Er und eine Dame hätten Wiederbelebungsmaßnahmen eingeleitet und die Rettungskräfte verständigt. Doch jede Hilfe kam zu spät.

Sohn des Getöteten erschien nicht

Der Hauptzeuge des Prozesses, der Sohn des Getöteten, blieb indes dem Verfahren unentschuldigt fern.

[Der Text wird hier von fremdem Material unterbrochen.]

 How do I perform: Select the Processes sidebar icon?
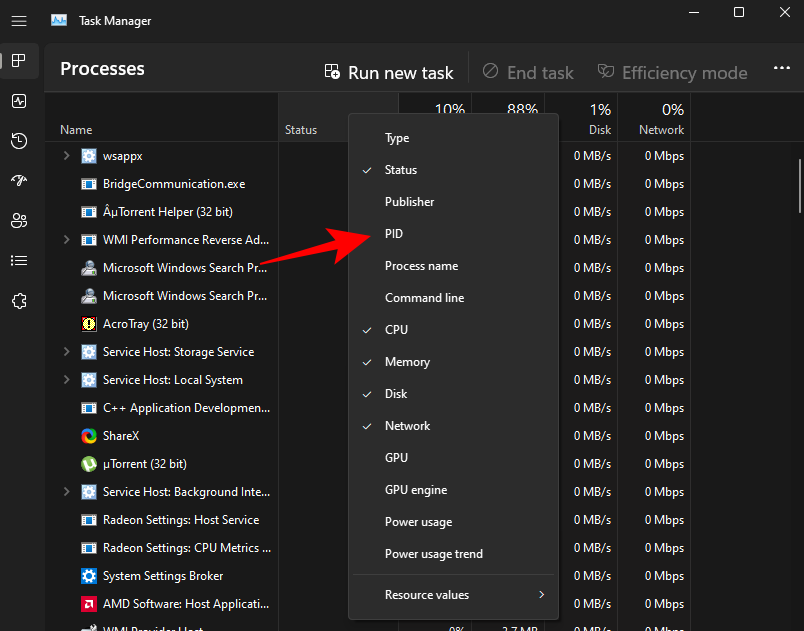point(19,61)
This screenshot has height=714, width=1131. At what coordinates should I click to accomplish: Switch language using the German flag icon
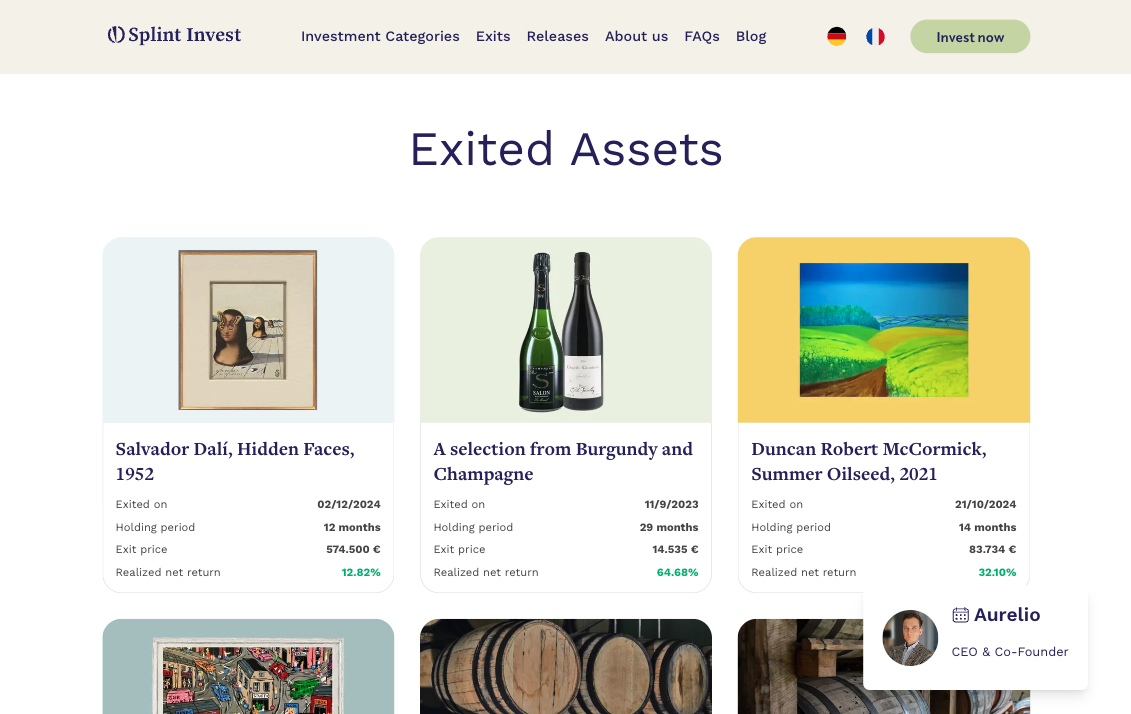coord(836,36)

Richterin Frauke Helm meinte zwar, man könne das Verfahren auch ohne ihn zum Abschluss bringen: „Nach den Gutachten ist klar: Der Unfall war vermeidbar.“

Doch die Staatsanwältin bestand darauf, den Sohn des Opfers persönlich zu hören und seine Sicht der Dinge zu erfahren.Auch Verteidiger Haizmann meinte, man könne dann auch ein eventuelles Mitverschulden des Opfers und das angesprochene „Gezerre“ näher ausleuchten.

Richterin Helm dachte laut nach: „Ich frage mich auch die ganze Zeit: Wieso stellt sich der Sohn an die Straße und winkt, anstatt seinen Vater über die Straße zu ziehen?“ Auch Vater und Sohn waren bei dem Unfall leicht alkoholisiert.

Das Gericht verhängte gegen den nicht erschienen Zeugen ein Ordnungsgeld von 200 Euro, ersatzweise zwei Tage Ordnungshaft. Außerdem hat er die Kosten, die durch sein Fernbleiben entstanden sind, zu zahlen. Der Sohn soll nun bei einem Fortsetzungstermin im März gehört werden.